What you have to do:
Set down the data again in full, keeping every line exactly as it is.

Provided information:
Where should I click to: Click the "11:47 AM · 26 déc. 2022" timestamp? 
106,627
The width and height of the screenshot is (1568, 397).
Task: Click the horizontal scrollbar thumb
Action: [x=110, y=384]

Response to the task:
Where should I click to: Click the "11:47 AM · 26 déc. 2022" timestamp? 
106,627
The width and height of the screenshot is (1568, 397).
Task: Click the horizontal scrollbar thumb
Action: [x=110, y=384]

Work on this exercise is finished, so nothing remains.